RECORDED DATA
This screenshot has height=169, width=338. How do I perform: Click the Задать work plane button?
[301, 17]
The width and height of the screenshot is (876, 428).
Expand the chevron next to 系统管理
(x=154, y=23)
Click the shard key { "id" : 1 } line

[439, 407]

WHAT THIS TASK INVOLVES
Every entry above should be retyped exactly as shown.

OUTPUT OF THE TASK
This screenshot has height=169, width=338. How do I perform: Click the Задать work plane button?
[301, 17]
The width and height of the screenshot is (876, 428).
Expand the chevron next to 系统管理
(x=154, y=23)
Click the shard key { "id" : 1 } line

[439, 407]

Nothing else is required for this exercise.